Although investing in stocks is a long term endeavor the following post will provide some insight into returns during the month of September. I am sure as soon as I upload this post to our blog site, any conclusions that are drawn below will prove to be false. Nonetheless, over the course of the past few weeks strategists have been expounding on the fact the month of September has proved to be the worst month for stocks during the course of a year. The recent chart release from the Chart of the Day charting service provided the below commentary and graphic with their report today.
"The stock market has struggled over the past month. Investors are concerned. For some perspective, today's chart presents the Dow's average performance for each calendar month since 1950. As today's chart illustrates, it is not unusual for the stock market to underperform during the May to October time frame with a brief counter-trend rally occurring in July. It is worth noting that the worst calendar month for stock market performance (i.e. September) has just begun."
Source: Chart of the Day
I took a quick look at the monthly returns for the S&P 500 Index going back to 1950 (62 data points). The data, supplied by Commodity Systems Inc., was downloaded from YahooFinance. The data used the opening index price for the month being analyzed. The ending results showed:
- The S&P 500 Index delivered negative returns in 35 out of 62 Septembers. In other words, 56% of the returns in September were negative.
- The overall average price only return for all Septembers was negative .71%.
- The August return was negative 27 out of 62 observations or 44% of the time.
- When August returns were negative, like experienced this year, the return in 14 of the months of September, or 52%, were positive.
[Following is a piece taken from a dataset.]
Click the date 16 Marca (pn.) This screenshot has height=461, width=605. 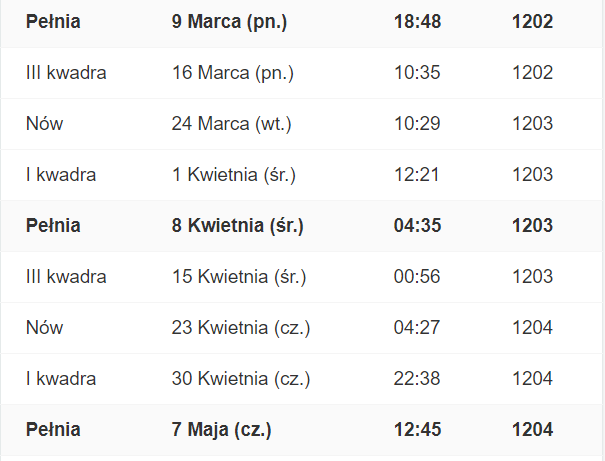[233, 73]
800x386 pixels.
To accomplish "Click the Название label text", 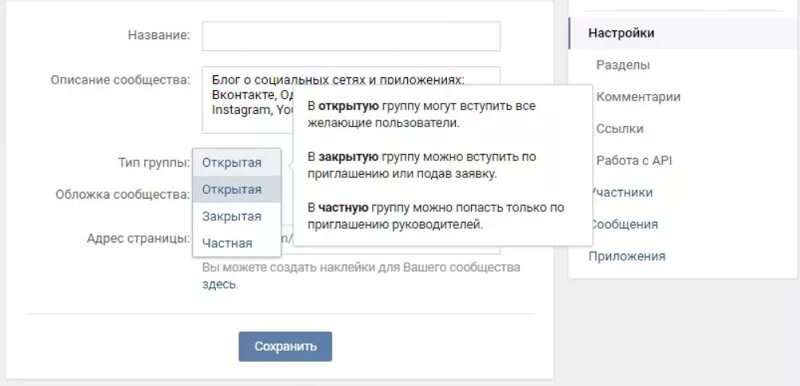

In other words, a negative August would indicate September is more likely to have a positive return.
- The average positive return for September when August was negative (13 data points) was 3.87%.
A link to some of the data used in the analysis can be found here.
For investors focused on September returns, it appears slightly more than half the months of September have generated negative returns. Further though, when August returns are negative, like experienced in 2013, the average return for the month of September is a positive 3.87%.
Certainly there are potential political and economic headwinds on the horizon that could trip up the market. However, market timing is a difficult endeavor and focusing more on company fundamentals will likely be more beneficial than focusing on the so called September effect.